-- SET TASK 1 --
Name every figure and table that the passage on morphological studies refers to.

-- Begin PASSAGE GIVEN --

Morphological studies

The morphology and particle size distribution of the samples were investigated using FESEM images shown in Figs. 3 and S2. The images reveal that all the samples have particles with uniform sizes. By increasing the Ag dopant concentration, the adhesion of the particles is seen to increase slightly. The elemental mapping of the samples with 8 and 2% Ag is shown in Figs. 3 and S2, respectively: it is clear that in the sample with 2% Ag, the silver is uniformly dispersed in the structure. The particle size distributions as estimated from the FESEM images are plotted in Fig. S3 and listed in Table S1. No significant change is observed in the size of the particles for different Ag doping concentrations, with the size varying in the range of 55–66 nm. Thus, the NPs are seen to have an almost uniform size distribution independent of the amount of Ag dopant, in agreement with the XRD results.

Fig. 3
figure 3

FESEM images of pure, 2%, and 8% Ag-doped ZnO NPs and elemental mapping of 8% Ag-doped ZnO NPs.

-- End PASSAGE GIVEN --

-- SET TASK 2 --
Revise the entries from the line containing "Tick Påsæt ordrekommentar" through the line containing "(x=395, y=885)", replacing "Tick" with "Select" and leaving everything else unchanged.

-- Begin THE DATA --

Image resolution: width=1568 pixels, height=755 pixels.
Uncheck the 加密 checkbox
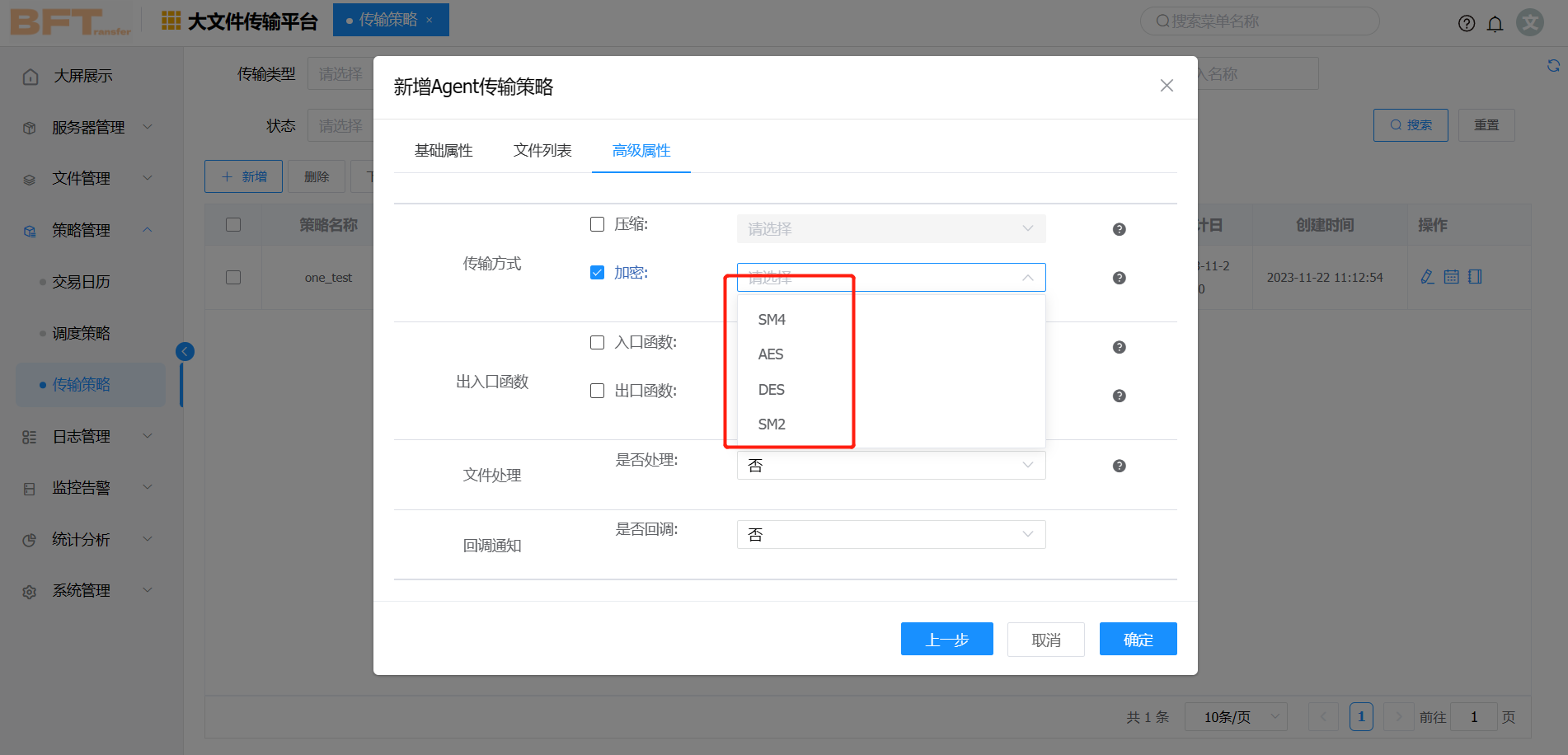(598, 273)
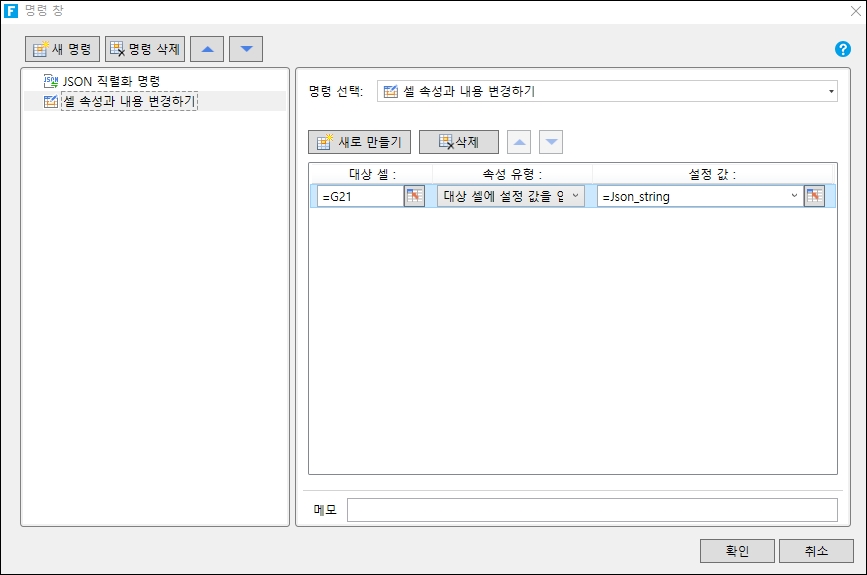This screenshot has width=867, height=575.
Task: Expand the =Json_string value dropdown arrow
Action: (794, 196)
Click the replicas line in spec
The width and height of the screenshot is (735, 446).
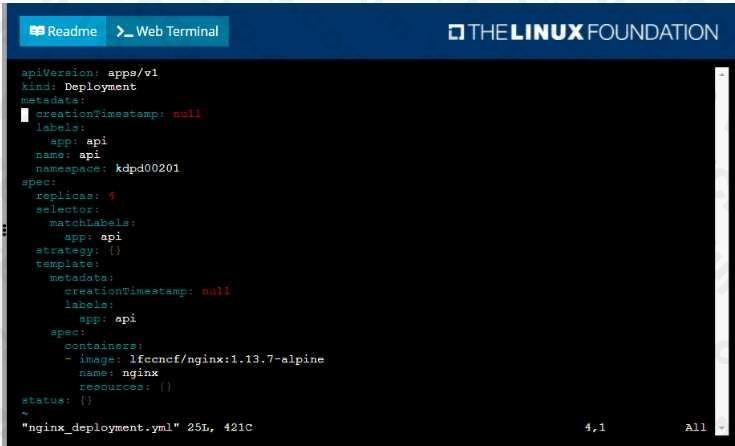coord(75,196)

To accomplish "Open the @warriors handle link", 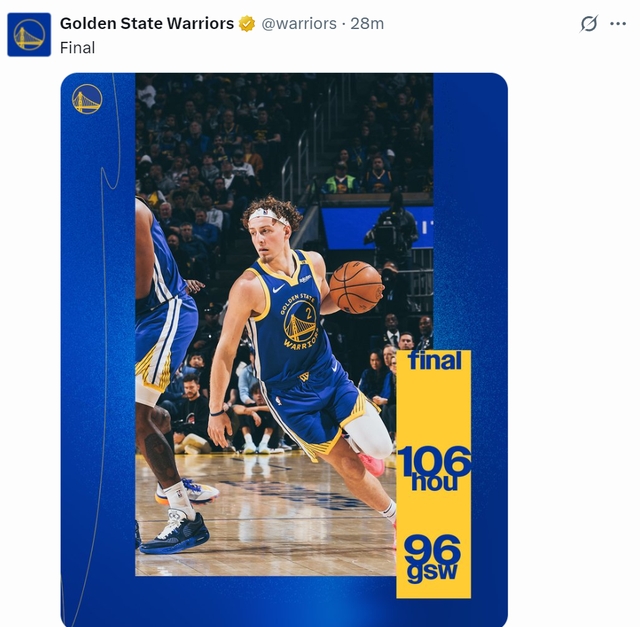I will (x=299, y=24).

-- End THE DATA --
-- Begin THE DATA --

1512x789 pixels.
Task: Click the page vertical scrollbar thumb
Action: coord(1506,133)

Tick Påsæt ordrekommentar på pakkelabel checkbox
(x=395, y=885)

-- End THE DATA --

-- FULL RESPONSE 1 --
Fig. 3, Fig. S2, Fig. S3, Table S1

-- FULL RESPONSE 2 --
Select Påsæt ordrekommentar på pakkelabel checkbox
(x=395, y=885)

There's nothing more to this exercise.